Document section:
================

I emailed questions to Courtnee Chun, senior vice president of investor relations at Liberty Headquarters in Englewood, Colorado, which sits 1,392 miles from SunTrust Park, if you make your way to I-70 west.
I asked her if it’s true, as I had heard, that Liberty was doing its own investigation into the rules infractions, given that an estimated $20 million in signing bonuses was burned when the Braves were stripped of 13 prospects.
I asked if the future of Braves CEO Terry McGuirk was being evaluated, given he’s entrusted with budgets and is ultimately responsible for the lost millions and the Braves’ brand getting stepped on.
I asked if Liberty plans to allow the Braves to increase their payroll to improve the on-field product.
I asked why Liberty had not made any statement on the saga to this point.
I asked what measures Liberty is taking to prevent this from happening again.
I didn’t ask about the value of Braves’ stock because I know that’s always a sore point.
This was the response Chun emailed me:
“We support the efforts of the Braves to ensure solid controls are in place and that this conduct does not occur again. We have confidence in Terry McGuirk, Alex Anthopoulos, and the management of the Braves to lead the team to on-field success.”
There were no specific answers to the specific questions. Let me translate the statement because I’m fluent in corporate non-answers: “We have assets totaling $41 billion. Our empire has a market value of $80 billion. I’ll give you a genuine and transparent response when you pry it from my cold, dead but well-manicured hands. Go Bears! I mean, Braves!”
Sorry. I need more.
The Braves’ players, coaches, scouts and fans certainly deserve more.
There has been no accountability in this organization, from McGuirk down. Nobody wants to answer questions, least of all McGuirk. He declined comment throughout MLB’s investigation, avoiding questions about himself or Hart. He attempted to spare his good friend Hart humiliation and slid him into a “special advisor” position until later making a U-turn after finally feeling compelled to do so.

================

Excerpted data:
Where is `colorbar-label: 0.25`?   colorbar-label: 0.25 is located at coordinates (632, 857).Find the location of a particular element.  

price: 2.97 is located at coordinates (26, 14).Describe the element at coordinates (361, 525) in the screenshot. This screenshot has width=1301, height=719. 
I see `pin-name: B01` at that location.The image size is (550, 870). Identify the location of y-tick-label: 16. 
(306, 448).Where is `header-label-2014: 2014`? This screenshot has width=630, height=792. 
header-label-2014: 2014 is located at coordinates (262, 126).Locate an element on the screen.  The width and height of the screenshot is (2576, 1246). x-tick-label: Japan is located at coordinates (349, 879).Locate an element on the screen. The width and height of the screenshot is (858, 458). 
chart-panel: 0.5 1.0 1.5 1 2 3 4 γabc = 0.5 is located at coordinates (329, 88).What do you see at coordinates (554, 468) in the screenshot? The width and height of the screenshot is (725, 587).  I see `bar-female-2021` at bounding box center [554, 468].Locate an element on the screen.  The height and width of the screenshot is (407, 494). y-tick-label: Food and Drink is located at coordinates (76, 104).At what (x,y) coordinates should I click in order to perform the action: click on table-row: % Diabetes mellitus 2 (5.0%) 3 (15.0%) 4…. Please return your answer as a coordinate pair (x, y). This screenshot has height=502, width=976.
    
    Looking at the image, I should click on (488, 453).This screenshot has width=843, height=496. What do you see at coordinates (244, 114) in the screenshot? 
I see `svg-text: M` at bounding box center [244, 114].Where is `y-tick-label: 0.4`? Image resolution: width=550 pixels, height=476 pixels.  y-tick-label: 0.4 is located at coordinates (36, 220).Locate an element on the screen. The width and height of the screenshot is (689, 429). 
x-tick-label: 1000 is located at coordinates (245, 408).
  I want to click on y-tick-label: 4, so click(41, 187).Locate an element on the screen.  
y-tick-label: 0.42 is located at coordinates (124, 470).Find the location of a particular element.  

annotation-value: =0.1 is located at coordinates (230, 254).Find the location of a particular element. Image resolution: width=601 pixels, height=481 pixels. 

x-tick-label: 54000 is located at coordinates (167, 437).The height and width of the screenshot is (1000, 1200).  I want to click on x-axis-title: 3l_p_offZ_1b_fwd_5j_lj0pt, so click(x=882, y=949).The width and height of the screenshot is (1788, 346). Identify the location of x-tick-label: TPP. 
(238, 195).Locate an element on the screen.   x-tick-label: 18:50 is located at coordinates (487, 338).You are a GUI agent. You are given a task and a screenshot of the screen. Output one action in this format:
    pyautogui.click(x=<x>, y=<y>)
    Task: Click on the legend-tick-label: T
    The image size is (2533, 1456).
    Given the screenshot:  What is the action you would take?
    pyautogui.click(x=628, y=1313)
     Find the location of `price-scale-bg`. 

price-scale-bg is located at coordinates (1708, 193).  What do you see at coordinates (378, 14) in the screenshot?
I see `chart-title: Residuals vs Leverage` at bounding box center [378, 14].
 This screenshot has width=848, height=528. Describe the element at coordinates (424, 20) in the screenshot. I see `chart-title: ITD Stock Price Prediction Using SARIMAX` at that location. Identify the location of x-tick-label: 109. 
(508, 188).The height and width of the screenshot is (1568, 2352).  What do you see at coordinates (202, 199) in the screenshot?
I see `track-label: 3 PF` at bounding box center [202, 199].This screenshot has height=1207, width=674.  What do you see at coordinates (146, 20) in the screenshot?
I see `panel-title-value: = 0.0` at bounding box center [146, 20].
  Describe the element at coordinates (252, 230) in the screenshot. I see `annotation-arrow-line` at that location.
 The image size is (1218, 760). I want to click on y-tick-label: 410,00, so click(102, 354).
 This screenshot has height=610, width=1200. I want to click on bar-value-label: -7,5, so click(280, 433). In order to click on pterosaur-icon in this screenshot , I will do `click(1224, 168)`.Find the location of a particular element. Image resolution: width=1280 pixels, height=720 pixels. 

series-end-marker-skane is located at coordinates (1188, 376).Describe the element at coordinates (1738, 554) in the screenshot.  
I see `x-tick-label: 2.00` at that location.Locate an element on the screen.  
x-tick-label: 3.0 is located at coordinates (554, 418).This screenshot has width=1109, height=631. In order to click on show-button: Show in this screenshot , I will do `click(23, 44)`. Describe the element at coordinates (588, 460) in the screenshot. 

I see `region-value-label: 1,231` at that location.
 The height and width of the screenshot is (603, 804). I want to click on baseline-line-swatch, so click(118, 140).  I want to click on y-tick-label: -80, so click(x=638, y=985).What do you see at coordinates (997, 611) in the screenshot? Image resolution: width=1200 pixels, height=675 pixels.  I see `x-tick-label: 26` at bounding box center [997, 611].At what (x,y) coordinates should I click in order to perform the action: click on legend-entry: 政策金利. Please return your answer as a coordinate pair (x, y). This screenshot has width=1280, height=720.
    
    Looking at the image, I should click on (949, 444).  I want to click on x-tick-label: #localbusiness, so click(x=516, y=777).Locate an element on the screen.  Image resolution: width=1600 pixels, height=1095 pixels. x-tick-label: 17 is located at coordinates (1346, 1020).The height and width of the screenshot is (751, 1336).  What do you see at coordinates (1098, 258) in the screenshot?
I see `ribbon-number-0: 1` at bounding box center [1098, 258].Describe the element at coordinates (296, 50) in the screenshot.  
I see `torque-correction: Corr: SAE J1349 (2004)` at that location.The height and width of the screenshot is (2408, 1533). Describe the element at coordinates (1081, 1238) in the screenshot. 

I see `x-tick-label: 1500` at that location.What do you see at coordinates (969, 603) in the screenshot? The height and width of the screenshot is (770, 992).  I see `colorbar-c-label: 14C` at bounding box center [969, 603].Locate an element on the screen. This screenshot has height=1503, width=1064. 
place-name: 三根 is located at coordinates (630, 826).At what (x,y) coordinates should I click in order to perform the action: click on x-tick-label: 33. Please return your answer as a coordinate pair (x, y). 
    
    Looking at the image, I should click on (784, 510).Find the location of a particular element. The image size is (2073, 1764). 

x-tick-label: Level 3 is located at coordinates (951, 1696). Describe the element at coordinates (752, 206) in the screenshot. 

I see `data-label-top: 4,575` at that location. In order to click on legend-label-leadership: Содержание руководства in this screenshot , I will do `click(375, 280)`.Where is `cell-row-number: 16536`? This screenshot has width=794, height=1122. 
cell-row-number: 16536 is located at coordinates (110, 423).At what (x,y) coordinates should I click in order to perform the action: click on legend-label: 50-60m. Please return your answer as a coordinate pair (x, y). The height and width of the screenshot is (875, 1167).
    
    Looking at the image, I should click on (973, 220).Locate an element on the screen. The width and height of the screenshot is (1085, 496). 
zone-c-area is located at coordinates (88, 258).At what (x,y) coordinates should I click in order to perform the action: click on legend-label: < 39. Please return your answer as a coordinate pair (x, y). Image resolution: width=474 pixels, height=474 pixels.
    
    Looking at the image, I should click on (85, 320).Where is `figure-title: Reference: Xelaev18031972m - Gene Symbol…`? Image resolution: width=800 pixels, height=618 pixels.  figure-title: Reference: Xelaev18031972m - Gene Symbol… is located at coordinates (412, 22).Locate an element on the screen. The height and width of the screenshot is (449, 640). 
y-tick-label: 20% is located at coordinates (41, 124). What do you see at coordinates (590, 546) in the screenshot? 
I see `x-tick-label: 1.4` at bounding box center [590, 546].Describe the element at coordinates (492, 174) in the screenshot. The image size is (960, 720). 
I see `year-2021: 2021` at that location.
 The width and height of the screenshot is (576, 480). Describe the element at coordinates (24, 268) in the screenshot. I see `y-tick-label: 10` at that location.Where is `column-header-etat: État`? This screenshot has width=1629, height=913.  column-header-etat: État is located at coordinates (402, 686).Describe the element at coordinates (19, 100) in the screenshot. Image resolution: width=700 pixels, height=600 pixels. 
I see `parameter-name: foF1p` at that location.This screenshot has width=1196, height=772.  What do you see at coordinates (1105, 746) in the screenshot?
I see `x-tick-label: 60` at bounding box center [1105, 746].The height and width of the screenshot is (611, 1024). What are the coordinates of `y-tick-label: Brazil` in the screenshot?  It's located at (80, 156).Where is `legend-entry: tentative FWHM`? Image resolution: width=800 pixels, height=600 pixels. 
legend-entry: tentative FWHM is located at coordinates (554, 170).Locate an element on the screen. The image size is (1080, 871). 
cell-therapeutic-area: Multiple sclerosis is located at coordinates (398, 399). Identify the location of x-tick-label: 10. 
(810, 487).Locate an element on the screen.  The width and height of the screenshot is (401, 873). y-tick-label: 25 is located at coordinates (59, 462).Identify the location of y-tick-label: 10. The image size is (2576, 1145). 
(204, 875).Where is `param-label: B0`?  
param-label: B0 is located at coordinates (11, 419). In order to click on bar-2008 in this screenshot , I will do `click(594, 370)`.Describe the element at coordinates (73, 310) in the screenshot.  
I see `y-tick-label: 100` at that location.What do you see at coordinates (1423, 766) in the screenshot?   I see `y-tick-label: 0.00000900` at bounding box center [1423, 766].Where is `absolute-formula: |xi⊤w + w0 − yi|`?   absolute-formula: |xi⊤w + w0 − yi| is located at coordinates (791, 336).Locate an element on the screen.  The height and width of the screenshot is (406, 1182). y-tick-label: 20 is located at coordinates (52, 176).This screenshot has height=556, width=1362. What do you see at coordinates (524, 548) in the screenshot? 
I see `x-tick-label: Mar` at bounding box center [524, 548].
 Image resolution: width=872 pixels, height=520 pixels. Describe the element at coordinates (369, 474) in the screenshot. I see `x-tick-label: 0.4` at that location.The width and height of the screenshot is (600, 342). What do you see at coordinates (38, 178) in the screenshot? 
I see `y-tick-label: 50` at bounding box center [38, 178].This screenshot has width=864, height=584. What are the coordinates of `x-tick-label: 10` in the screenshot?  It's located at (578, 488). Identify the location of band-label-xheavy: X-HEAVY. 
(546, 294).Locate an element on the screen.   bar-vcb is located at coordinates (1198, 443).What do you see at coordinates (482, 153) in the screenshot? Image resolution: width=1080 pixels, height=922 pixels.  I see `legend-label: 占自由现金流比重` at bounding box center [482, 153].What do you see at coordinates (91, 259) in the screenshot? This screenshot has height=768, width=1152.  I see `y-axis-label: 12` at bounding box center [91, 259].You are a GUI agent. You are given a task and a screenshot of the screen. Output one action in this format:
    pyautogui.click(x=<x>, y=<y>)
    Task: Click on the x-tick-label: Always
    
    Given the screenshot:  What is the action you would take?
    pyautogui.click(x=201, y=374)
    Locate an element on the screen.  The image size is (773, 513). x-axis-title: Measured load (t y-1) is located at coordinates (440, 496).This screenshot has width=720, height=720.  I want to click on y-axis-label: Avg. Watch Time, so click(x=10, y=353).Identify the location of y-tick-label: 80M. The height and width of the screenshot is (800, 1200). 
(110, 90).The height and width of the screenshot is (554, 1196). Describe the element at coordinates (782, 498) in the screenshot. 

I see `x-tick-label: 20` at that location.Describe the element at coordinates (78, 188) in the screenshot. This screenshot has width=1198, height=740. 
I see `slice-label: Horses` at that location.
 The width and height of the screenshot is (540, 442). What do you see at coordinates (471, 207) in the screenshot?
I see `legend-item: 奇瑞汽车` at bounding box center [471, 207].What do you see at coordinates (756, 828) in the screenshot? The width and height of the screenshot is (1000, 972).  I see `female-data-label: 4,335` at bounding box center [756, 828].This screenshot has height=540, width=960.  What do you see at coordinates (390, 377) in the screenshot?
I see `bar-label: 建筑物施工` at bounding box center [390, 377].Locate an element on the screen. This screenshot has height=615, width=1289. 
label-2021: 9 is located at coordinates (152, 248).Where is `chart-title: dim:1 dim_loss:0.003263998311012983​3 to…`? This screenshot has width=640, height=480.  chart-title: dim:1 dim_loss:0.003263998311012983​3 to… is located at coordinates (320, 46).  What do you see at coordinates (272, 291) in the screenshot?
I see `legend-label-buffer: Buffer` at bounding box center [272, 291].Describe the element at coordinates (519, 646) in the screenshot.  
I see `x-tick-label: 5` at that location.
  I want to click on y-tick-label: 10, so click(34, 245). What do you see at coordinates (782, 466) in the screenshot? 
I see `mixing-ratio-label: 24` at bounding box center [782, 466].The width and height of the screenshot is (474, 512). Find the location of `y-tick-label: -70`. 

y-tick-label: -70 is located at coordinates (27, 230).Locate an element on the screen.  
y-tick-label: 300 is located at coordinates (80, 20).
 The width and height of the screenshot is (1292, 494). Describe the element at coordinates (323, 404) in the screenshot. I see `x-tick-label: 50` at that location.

================

Questions:
(a) Write out the part of the Braves column between "I emailed questions" and "getting stepped on.", inclusive.
(b) Answer these from the Braves column:
(i) How many prospects were the Braves stripped of?
(ii) In what city and state is Liberty Headquarters?
(iii) What position was Hart slid into?
(c) Put this sentence from the Braves column into Spanish: "I asked why Liberty had not made any statement on the saga to this point."

Responses for each task:
(a)
I emailed questions to Courtnee Chun, senior vice president of investor relations at Liberty Headquarters in Englewood, Colorado, which sits 1,392 miles from SunTrust Park, if you make your way to I-70 west.
I asked her if it’s true, as I had heard, that Liberty was doing its own investigation into the rules infractions, given that an estimated $20 million in signing bonuses was burned when the Braves were stripped of 13 prospects.
I asked if the future of Braves CEO Terry McGuirk was being evaluated, given he’s entrusted with budgets and is ultimately responsible for the lost millions and the Braves’ brand getting stepped on.

(b)
(i) 13
(ii) Englewood, Colorado
(iii) A "special advisor" position

(c) Pregunté por qué Liberty no había hecho ninguna declaración sobre la saga hasta ese momento.